Mniej powodów do radości mają sprzedawcy z Czech, którzy narzekają na odpływ klientów i z rozrzewnieniem wspominają czasy pandemii, kiedy granica była zamknięta i Czesi byli zmuszeni robić zakupy u siebie.
Zwiększonego popytu nie zauważyła natomiast sprzedawczyni sklepu w nieodległych Zebrzydowicach. Według niej, klientów z Czech jest nawet mniej niż było, bo, jak mówi w rozmowie z naszą redakcją, “wraz z nowymi polskimi banderolami, różnice się wyrównały”.
Tyle tylko, że w wielu przygranicznych miejscowościach czescy sprzedawcy wciąż jeszcze mają na składzie zapasy produktów tytoniowych objętych starą stawką akcyzy. Gdy te się skończą, czeskie ceny znów skoczą.
Jak Czesi zamierzają poradzić sobie ze z konkurencją z Polski? Okazuje się, że wielkie nadzieje wiążą z… marihuaną. A konkretnie z produktami zawierającymi HHC, czyli substancję pozyskiwaną z konopi indyjskich, która wywołuje podobne efekty jak THC – główny psychoaktywny składnik marihuany. W Polsce HHC (jak i THC) zostało uznane za nielegalne i nie jest dostępne w sprzedaży. Co innego w Czechach, gdzie można je kupić zupełnie legalnie. Czesi liczą, że Polacy będą przyjeżdżać do nich i zaopatrywać się w np. w vapy. Najwyraźniej nie biorą pod uwagę faktu, że HHC nie można wwozić do Polski!

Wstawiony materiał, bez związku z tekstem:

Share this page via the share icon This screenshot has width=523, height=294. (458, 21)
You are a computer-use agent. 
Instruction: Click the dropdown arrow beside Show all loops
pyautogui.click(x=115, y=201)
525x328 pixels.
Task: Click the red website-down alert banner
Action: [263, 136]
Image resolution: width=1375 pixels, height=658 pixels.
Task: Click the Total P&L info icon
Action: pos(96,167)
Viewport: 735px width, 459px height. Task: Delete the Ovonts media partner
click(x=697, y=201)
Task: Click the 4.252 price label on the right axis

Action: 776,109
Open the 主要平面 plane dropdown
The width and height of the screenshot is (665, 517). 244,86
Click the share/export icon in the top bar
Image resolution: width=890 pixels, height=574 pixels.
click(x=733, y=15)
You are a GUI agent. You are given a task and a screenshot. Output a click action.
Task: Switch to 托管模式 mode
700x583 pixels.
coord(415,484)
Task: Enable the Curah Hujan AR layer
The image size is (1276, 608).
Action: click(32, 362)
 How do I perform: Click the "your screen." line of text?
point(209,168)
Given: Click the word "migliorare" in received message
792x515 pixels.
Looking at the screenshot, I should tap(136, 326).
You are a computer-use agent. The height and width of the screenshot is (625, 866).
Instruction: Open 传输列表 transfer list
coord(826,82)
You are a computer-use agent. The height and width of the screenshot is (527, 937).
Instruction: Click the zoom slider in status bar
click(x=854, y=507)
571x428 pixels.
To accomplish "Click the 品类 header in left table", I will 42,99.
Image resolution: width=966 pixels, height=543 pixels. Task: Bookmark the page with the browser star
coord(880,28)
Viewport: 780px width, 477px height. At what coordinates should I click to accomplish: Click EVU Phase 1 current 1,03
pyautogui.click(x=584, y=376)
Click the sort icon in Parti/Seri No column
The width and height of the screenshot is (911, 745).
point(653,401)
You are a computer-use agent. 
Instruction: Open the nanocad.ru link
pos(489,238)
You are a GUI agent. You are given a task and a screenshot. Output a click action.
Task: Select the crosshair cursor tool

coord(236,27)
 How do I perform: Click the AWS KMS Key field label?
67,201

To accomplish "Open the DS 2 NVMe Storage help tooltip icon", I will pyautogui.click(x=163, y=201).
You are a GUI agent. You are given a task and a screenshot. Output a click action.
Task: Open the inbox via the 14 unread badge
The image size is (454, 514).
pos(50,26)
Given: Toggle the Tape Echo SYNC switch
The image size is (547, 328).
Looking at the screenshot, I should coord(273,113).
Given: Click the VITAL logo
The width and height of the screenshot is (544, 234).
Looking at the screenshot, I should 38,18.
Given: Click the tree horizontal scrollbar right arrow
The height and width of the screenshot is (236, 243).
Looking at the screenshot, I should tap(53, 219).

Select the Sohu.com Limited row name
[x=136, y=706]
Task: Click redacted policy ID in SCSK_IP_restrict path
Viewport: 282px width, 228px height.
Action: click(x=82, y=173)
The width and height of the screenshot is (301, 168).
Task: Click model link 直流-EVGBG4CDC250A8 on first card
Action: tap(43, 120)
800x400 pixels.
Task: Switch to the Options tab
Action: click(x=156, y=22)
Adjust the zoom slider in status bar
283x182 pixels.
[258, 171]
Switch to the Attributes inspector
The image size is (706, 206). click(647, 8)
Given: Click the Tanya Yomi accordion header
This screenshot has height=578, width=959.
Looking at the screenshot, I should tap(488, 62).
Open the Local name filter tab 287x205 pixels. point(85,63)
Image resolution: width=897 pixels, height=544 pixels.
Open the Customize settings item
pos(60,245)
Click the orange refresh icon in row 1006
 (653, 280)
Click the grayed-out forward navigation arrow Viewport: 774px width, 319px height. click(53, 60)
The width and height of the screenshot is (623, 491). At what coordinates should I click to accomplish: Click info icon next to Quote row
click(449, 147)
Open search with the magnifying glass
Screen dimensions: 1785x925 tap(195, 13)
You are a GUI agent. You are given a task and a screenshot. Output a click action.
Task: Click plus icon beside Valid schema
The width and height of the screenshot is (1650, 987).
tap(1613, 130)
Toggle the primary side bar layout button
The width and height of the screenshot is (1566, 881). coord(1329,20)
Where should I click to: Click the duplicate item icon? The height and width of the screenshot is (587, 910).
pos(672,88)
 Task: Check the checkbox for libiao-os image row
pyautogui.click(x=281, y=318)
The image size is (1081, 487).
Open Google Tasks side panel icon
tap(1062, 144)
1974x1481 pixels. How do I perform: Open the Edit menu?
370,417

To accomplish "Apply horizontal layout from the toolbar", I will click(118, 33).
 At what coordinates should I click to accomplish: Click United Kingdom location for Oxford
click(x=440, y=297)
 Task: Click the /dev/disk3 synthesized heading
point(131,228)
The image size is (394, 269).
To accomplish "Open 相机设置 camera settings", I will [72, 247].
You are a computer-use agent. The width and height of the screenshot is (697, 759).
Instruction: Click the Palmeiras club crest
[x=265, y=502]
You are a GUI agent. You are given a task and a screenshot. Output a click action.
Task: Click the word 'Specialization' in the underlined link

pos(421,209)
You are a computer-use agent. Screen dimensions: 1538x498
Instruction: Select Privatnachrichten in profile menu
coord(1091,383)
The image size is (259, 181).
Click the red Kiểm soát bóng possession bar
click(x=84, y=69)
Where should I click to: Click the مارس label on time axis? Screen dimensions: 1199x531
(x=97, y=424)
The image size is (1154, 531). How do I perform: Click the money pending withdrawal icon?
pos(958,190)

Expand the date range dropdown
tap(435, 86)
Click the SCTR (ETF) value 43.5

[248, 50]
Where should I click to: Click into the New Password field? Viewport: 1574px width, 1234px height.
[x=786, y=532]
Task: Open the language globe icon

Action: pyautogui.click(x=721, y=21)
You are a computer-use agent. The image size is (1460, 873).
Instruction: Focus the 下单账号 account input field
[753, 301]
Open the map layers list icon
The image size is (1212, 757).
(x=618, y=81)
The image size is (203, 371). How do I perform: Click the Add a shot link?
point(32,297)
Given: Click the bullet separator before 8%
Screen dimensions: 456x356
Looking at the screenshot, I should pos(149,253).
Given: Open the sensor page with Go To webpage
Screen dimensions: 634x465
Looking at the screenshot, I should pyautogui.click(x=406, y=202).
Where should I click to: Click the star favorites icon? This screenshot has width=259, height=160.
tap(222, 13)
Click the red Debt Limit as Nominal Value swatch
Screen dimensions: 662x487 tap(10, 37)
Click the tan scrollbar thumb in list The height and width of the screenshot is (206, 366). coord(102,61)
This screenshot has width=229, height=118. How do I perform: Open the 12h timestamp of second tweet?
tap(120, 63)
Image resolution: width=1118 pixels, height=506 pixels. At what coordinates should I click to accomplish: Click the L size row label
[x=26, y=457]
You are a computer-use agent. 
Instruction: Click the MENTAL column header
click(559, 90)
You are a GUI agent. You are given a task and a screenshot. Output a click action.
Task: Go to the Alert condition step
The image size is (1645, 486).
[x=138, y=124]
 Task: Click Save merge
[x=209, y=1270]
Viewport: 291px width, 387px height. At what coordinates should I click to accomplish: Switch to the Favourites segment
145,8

– Kiedy sprzedaję karton papierosów na czysto zarabiam ok około 70 koron (11 zł), czyli tyle, ile mam ze sprzedaży jednego grama HHC – tłumaczy Tomas Horak, sprzedawca ze wspomnianego czeskiego Bogumina w rozmowie z novinkami.cz.
Horak nie wyjaśnia, kto kupuje u niego HHC, ale obawia się, że czeski rząd może znaleźć się pod presją i zostać zmuszony do wprowadzenia zakazu sprzedaży tej substancji.